• **Aim of the task**
Repeat the records exactly. Leave out the pictures.

---------- Excerpted records

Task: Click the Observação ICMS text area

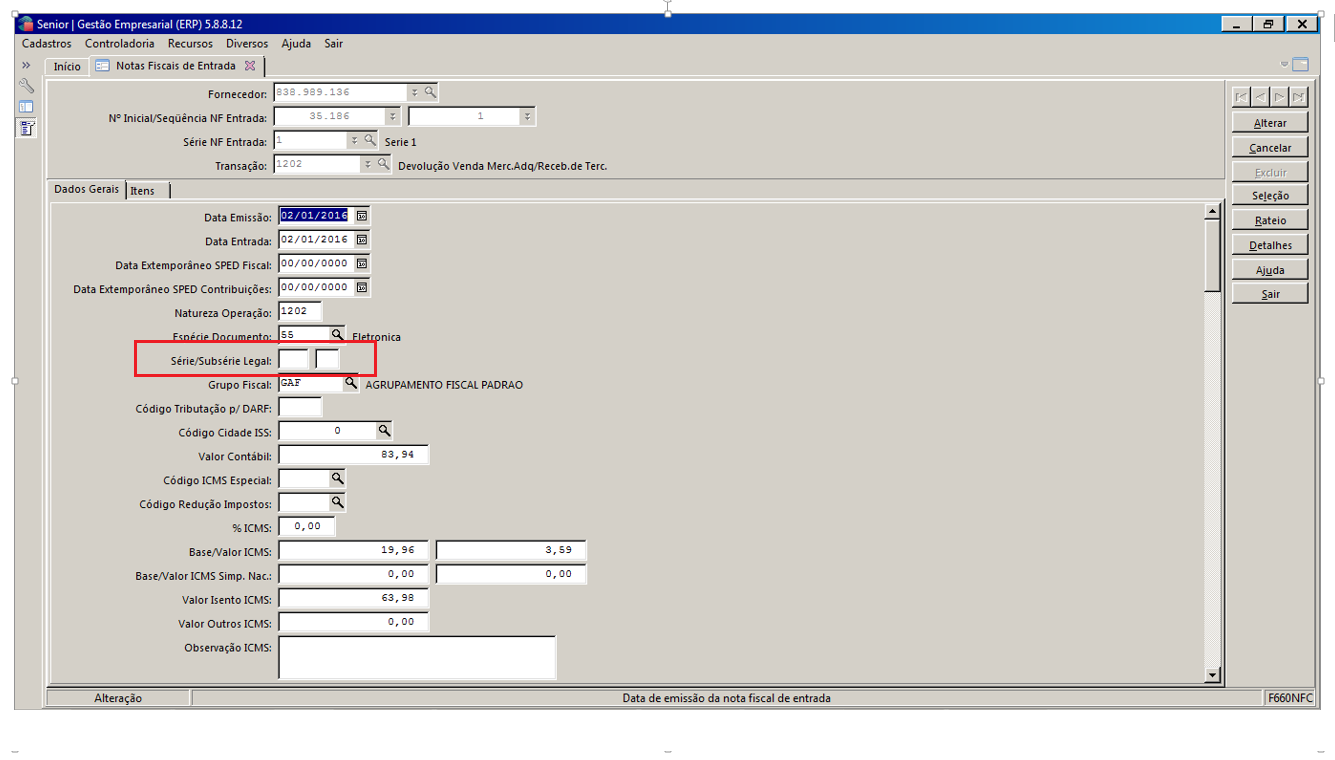Action: click(417, 657)
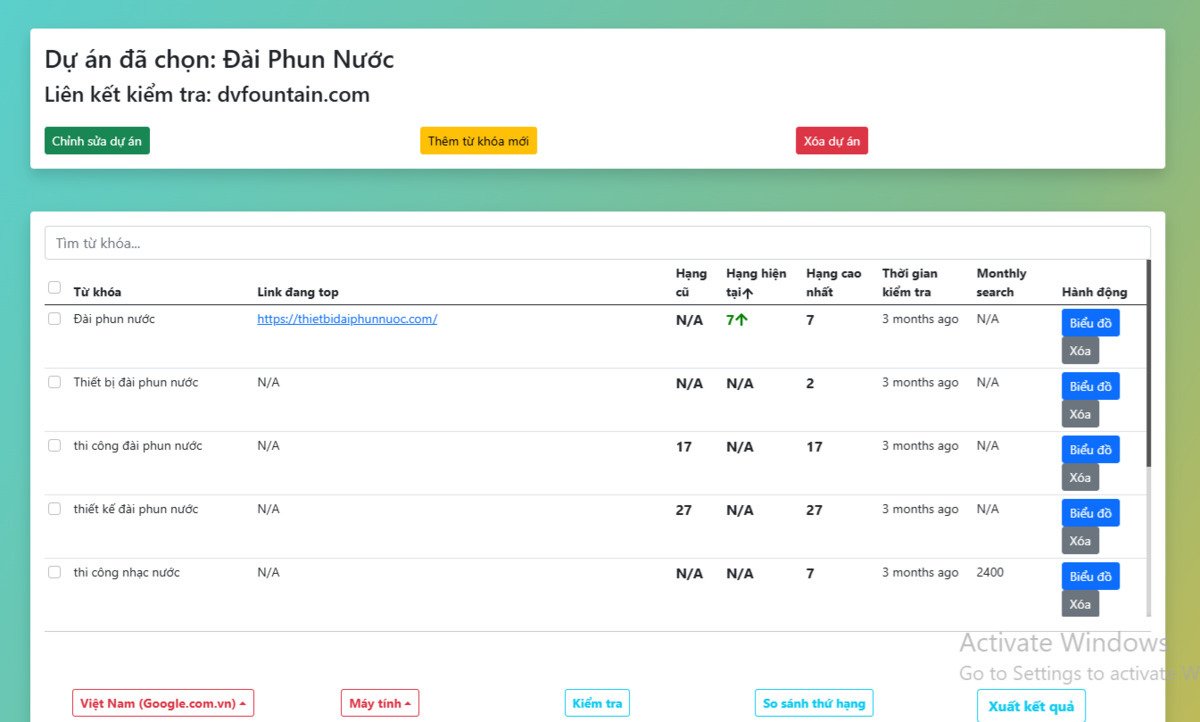Click the red Xóa dự án button
The image size is (1200, 722).
coord(831,141)
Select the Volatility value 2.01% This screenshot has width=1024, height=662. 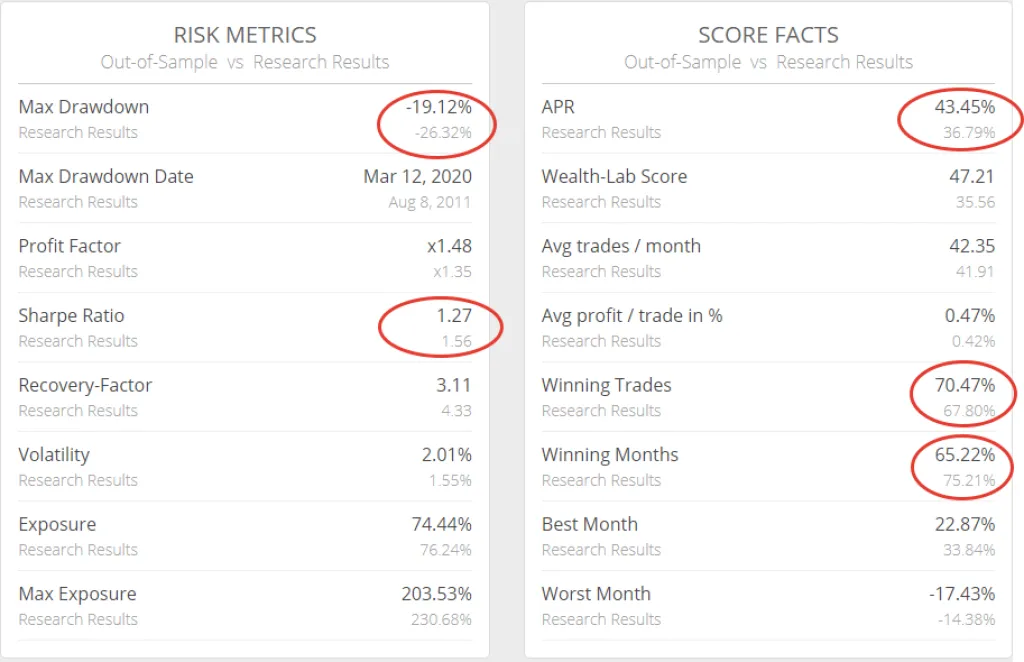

--------------------

• **Response to this exercise**
Task: Click the Observação ICMS text area

Action: click(417, 657)
Click the red Xóa dự án button
The image size is (1200, 722).
coord(831,141)
Select the Volatility value 2.01% This screenshot has width=1024, height=662. 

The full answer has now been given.